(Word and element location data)
◇ ◇ ◇ ◇ ◇ ◇ ◇

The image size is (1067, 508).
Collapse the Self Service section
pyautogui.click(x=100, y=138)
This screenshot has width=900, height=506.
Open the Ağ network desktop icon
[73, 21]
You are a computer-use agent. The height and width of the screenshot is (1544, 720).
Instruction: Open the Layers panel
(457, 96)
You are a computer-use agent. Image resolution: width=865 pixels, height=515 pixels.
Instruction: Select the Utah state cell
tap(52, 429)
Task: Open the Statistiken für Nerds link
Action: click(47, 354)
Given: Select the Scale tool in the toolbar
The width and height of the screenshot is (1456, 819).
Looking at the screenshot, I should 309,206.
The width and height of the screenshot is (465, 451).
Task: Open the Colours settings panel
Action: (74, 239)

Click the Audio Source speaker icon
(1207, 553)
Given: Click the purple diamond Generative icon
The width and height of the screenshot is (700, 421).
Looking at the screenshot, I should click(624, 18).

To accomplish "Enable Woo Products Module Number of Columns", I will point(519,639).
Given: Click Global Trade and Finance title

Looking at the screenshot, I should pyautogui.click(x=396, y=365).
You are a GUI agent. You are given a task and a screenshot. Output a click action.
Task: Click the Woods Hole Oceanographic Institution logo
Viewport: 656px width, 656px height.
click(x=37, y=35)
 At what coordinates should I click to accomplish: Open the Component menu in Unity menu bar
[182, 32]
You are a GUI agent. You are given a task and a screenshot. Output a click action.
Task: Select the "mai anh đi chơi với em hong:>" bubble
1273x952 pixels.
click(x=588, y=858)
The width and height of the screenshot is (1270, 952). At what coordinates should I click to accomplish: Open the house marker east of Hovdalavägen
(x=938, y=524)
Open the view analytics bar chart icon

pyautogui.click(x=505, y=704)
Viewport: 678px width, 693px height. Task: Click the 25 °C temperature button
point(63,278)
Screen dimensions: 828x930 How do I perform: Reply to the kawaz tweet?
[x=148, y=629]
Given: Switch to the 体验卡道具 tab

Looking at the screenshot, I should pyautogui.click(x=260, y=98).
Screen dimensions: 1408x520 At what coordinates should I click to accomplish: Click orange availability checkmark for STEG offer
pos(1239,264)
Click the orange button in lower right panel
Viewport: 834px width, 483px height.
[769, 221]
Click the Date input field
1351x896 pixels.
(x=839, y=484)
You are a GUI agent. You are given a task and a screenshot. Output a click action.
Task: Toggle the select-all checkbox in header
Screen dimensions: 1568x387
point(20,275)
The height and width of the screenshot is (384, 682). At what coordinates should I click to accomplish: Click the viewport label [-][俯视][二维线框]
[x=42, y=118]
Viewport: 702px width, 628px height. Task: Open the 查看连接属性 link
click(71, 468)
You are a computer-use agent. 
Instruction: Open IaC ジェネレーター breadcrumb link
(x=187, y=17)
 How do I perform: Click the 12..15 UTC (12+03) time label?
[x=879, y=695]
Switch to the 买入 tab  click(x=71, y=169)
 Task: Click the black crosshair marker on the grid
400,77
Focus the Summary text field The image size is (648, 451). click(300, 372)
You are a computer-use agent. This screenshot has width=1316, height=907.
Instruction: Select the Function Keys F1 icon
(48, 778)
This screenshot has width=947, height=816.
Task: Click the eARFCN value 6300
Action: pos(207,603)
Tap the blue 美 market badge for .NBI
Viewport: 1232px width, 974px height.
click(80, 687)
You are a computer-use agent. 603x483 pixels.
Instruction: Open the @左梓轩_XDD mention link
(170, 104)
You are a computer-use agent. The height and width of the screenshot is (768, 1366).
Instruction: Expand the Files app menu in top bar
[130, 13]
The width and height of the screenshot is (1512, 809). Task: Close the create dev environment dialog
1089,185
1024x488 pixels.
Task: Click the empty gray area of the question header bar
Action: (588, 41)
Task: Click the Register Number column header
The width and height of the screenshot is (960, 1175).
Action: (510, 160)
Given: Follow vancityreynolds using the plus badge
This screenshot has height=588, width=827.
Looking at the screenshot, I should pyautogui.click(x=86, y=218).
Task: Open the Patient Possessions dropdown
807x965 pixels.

◇ ◇ ◇ ◇ ◇ ◇ ◇

> **TASK GOAL**
Copy the lines of the records word for word, beginning at the line that contains "You are a computer-use agent. Image" and ending after the line that contains "click(x=37, y=35)".

> **THE REPLY**
You are a computer-use agent. Image resolution: width=865 pixels, height=515 pixels.
Instruction: Select the Utah state cell
tap(52, 429)
Task: Open the Statistiken für Nerds link
Action: click(47, 354)
Given: Select the Scale tool in the toolbar
The width and height of the screenshot is (1456, 819).
Looking at the screenshot, I should 309,206.
The width and height of the screenshot is (465, 451).
Task: Open the Colours settings panel
Action: (74, 239)

Click the Audio Source speaker icon
(1207, 553)
Given: Click the purple diamond Generative icon
The width and height of the screenshot is (700, 421).
Looking at the screenshot, I should click(624, 18).

To accomplish "Enable Woo Products Module Number of Columns", I will point(519,639).
Given: Click Global Trade and Finance title

Looking at the screenshot, I should pyautogui.click(x=396, y=365).
You are a GUI agent. You are given a task and a screenshot. Output a click action.
Task: Click the Woods Hole Oceanographic Institution logo
Viewport: 656px width, 656px height.
click(x=37, y=35)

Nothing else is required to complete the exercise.